# Confluent hypergeometric functions to estimate population size and detection probability from spatially replicated counts

I am modeling spatial population dynamics which consist of two layers. The inner layer is the population abundance of the species which is modeled using an a spatial population dynamics model. The outer layer is the observation process.

Here is the brief description of the model

Assuming count data y_{x,t,j}\sim \text{Binomial}(n_{x,t,j}, \theta), were x is the patch location, t is time, j is the replicate sampling ID, and \theta is the detection probability. We assume \theta \sim \text{Beta}(\alpha , \beta) and n_{x,t,j} \sim \text{Poisson} (\lambda _{x,t}), where \lambda _{x,t} comes from the population dynamics model e.g. \lambda _{x,t+1} = \int^{\infty}_{- \infty} k(x-y) f(\lambda _{y,t}) dy.

Royle (2004) suggests that if we have replicate counts, we can estimate p, n_{x,t,j}, and \lambda _{x,t}. However, this problem cannot be coded directly in Stan because n_{x,t,j} is a discrete parameter and, therefore, has to be marginalized out. Mathematically, we can marginalize \theta and n_{x,t,j} in the following manner

p(Y= y_{x,t,j} | \alpha, \beta, \lambda_{x,t}) = \sum_{n_{x,t,j} =0}^{\infty} \int_{0}^{1} \underbrace{p(y_{x,t,j} | \theta, n_{x,t,j} )}_\text{Binomial} \underbrace{p(\theta | \alpha, \beta)}_\text{Beta} \underbrace{p( n_{x,t,j}| \lambda_{x,t} )}_\text{Poisson} d\theta.

This stack exchange article solves the above integral to show
p(Y= y_{x,t,j} | \alpha, \beta, \lambda_{x,t}) = \text{Poisson}(y_{x,t,j} |\lambda_{x,t}) \frac{(\alpha)_{y_{x,t,j}}}{(\alpha +\beta)_{y_{x,t,j}}} \ce{_{1}F_{1}} (\beta, \alpha + \beta + y_{x,t,j}, \lambda_{x,t}),

where \ce{_{1}F_{1}} is the confluent hypergeometric function of the first kind.
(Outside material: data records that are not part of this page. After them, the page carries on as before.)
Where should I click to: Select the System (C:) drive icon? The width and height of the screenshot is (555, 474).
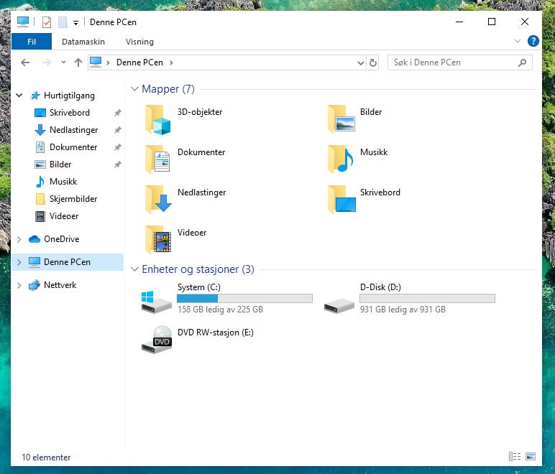tap(157, 302)
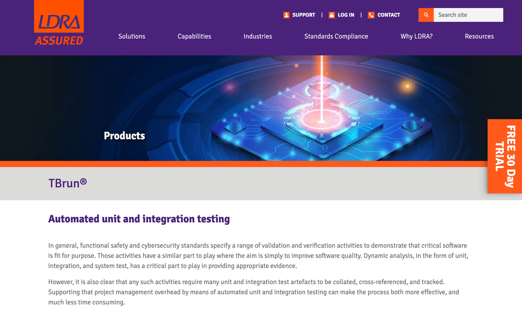522x318 pixels.
Task: Expand the Industries dropdown
Action: (258, 36)
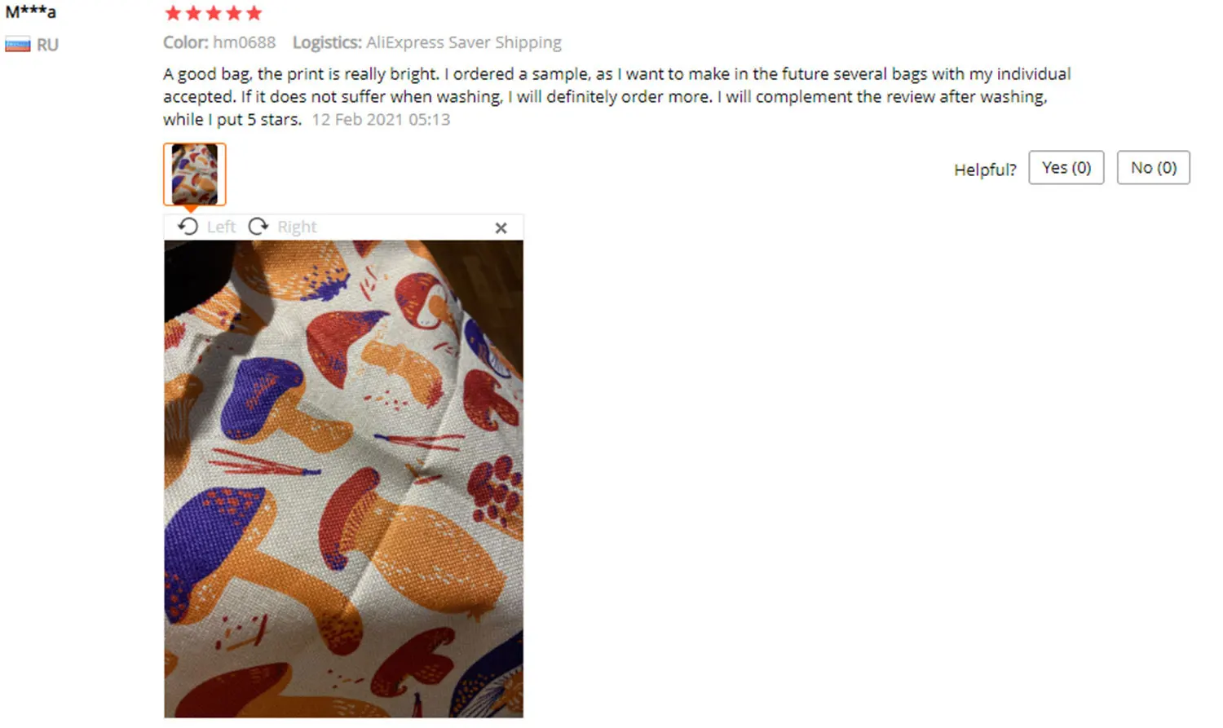Screen dimensions: 1223x728
Task: Click the enlarged mushroom print photo
Action: coord(343,479)
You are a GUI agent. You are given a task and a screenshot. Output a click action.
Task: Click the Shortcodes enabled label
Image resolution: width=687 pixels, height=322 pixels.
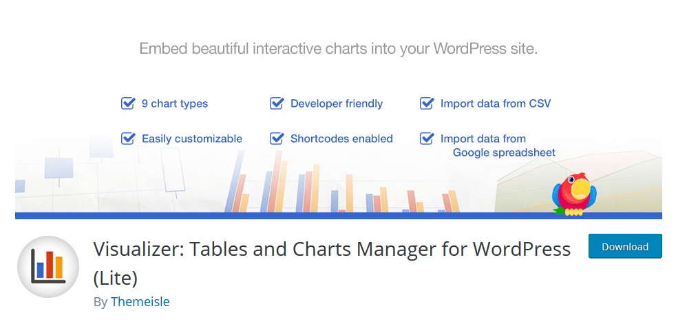pyautogui.click(x=341, y=139)
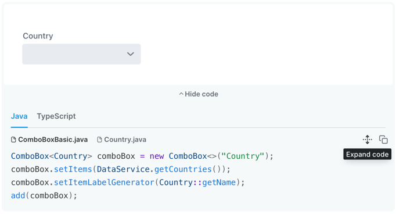Copy the code with the clipboard icon

[x=383, y=140]
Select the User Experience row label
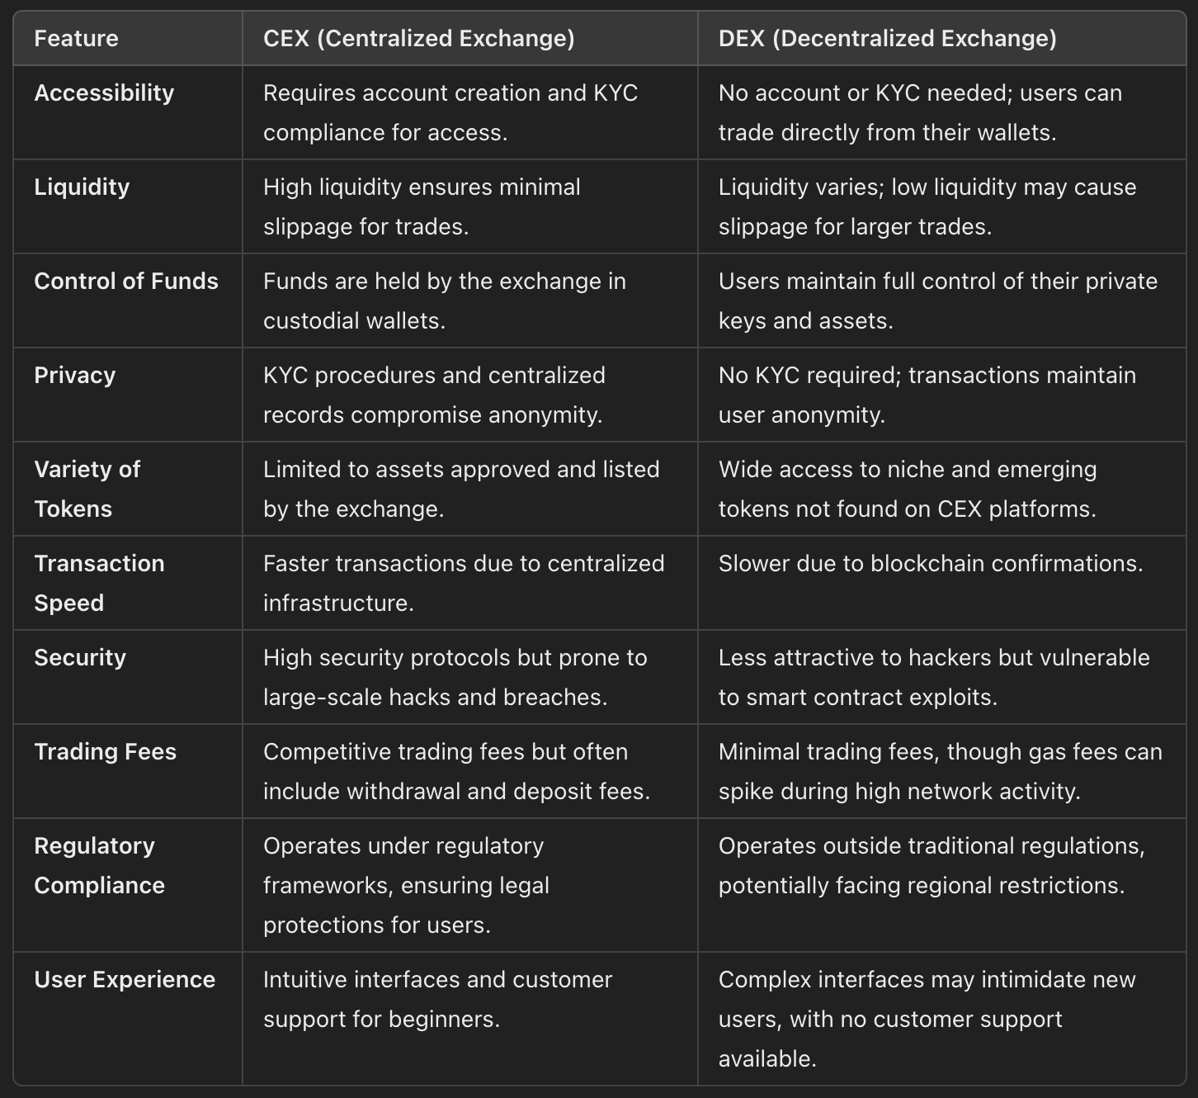 click(125, 980)
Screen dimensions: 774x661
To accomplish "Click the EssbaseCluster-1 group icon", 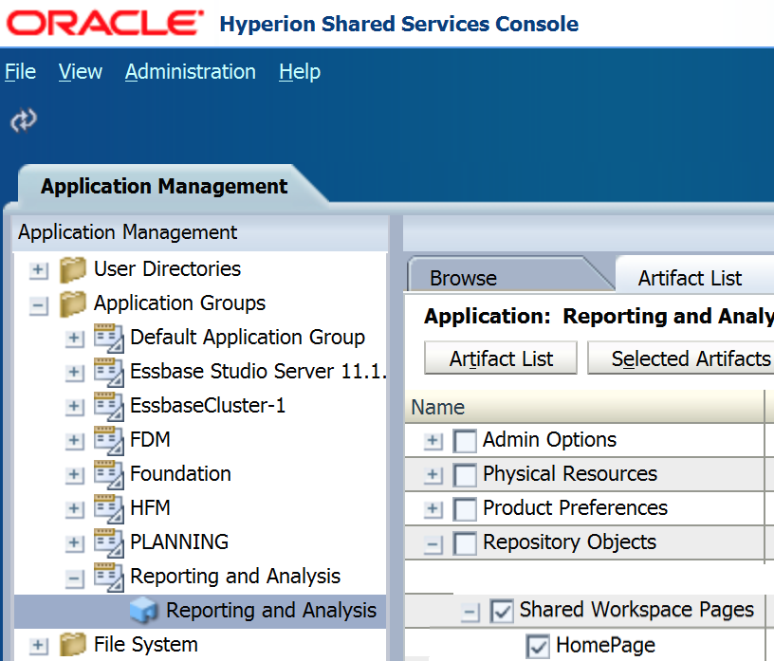I will (x=109, y=406).
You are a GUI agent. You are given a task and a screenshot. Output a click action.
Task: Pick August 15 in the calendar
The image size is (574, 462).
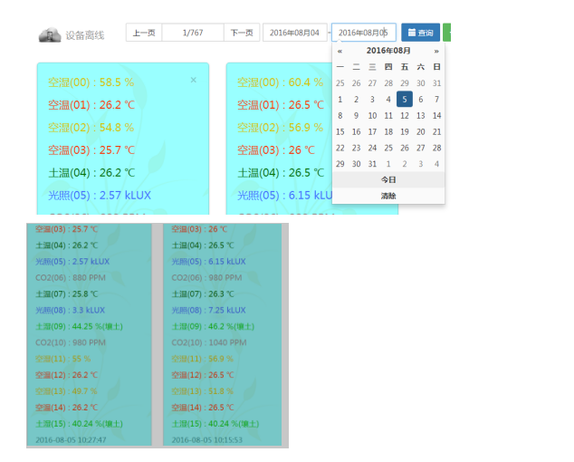click(x=340, y=131)
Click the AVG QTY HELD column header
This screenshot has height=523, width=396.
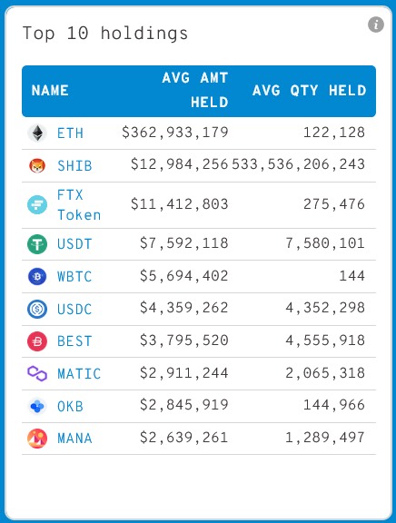coord(309,91)
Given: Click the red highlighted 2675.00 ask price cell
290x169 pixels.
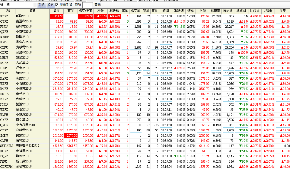Looking at the screenshot, I should tap(71, 135).
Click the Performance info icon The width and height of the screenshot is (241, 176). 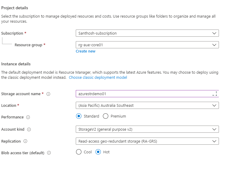pos(28,117)
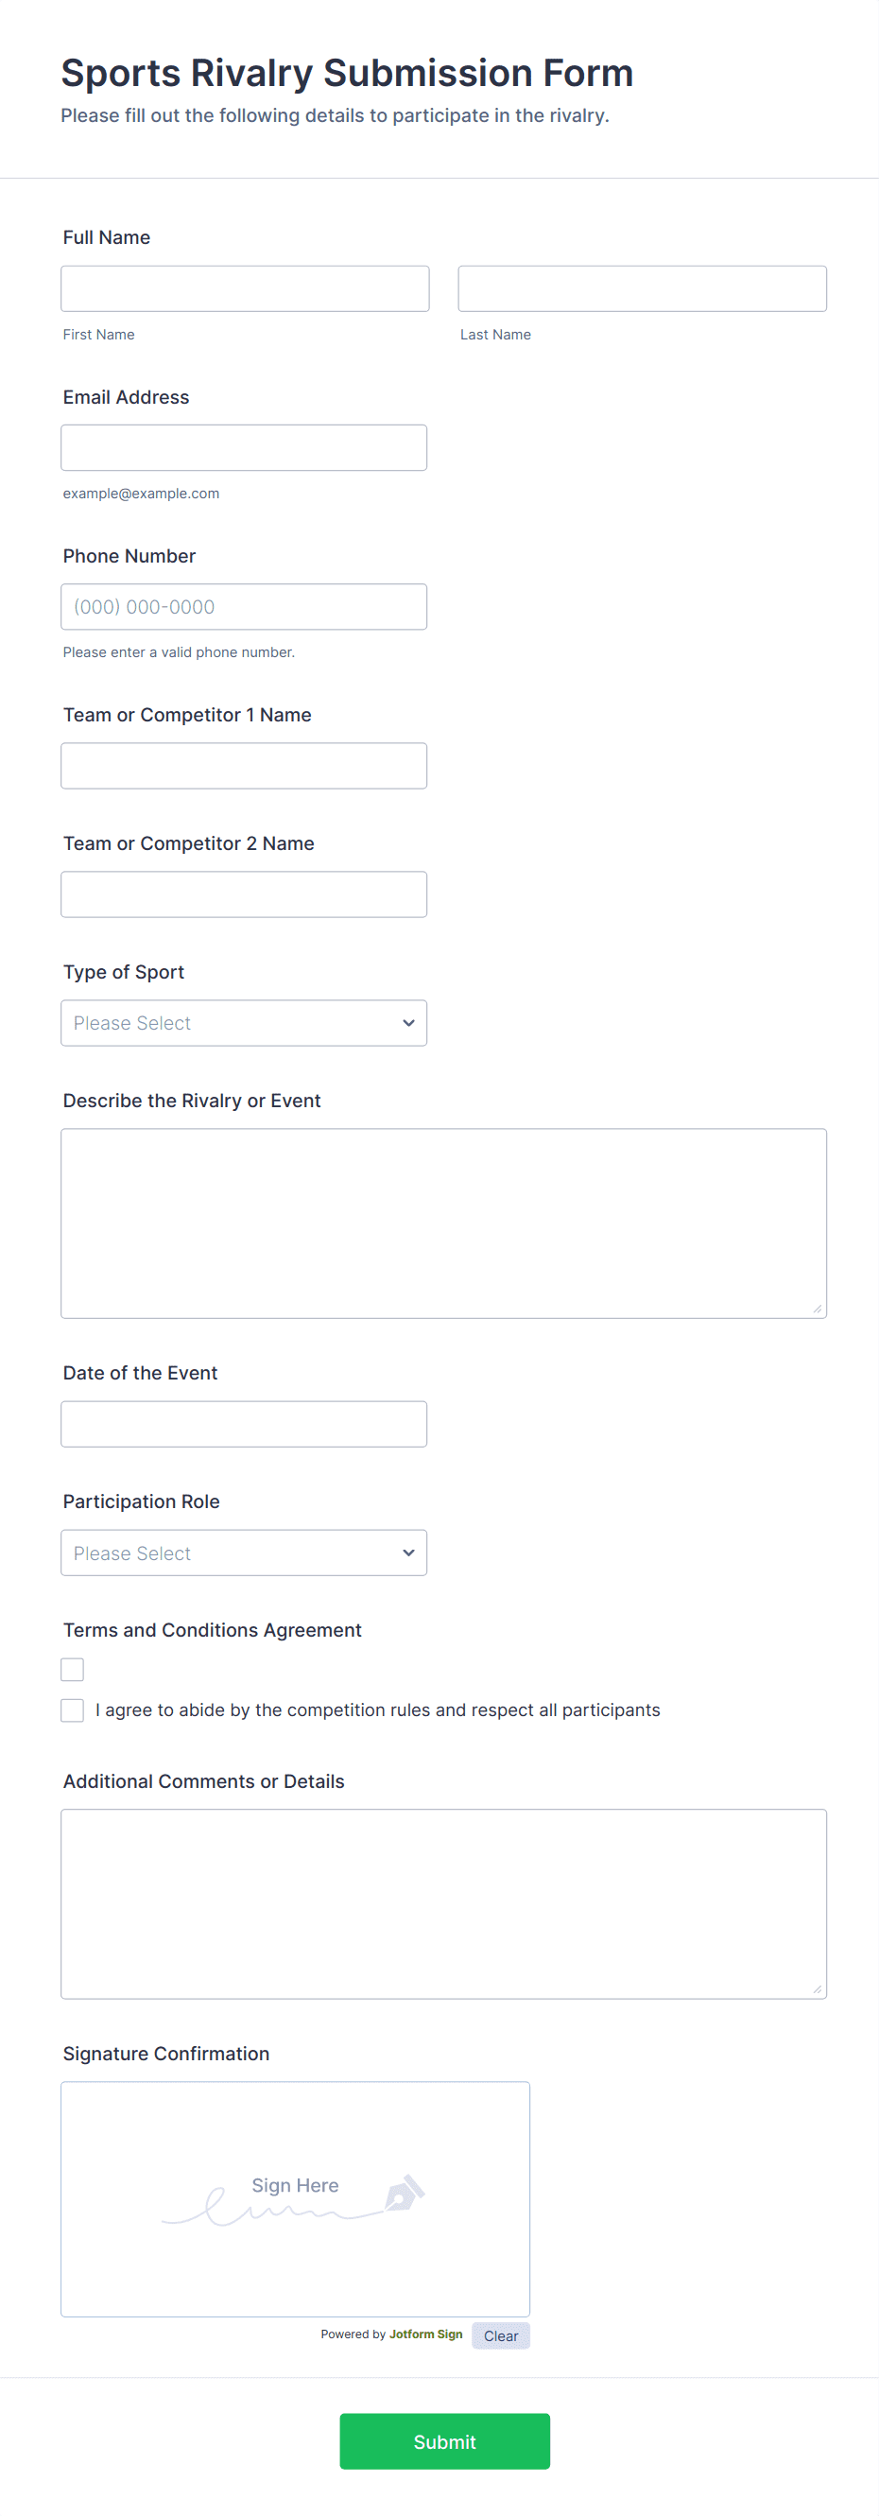
Task: Click resize handle of Additional Comments textarea
Action: point(816,1989)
We have successfully marginalized the \theta and n_{x,t,j}, which can be recovered in the generated quantities block. Additionally, there might be computational advantages in terms of both accuracy and speed (not tested yet).

I am stuck trying to evaluate \ce{_{1}F_{1}}. Currently Stan does not support confluent hypergeometric functions. There are several infinite summation and integral methods to estimate \ce{_{1}F_{1}} but they may not be stable and scalable. Is the Stan development team working on implementing a scalable and reliable method/function to calculate confluent hypergeometric functions anytime soon?

I believe that the technique I presented in this post could be very useful in patch occupancy modeling.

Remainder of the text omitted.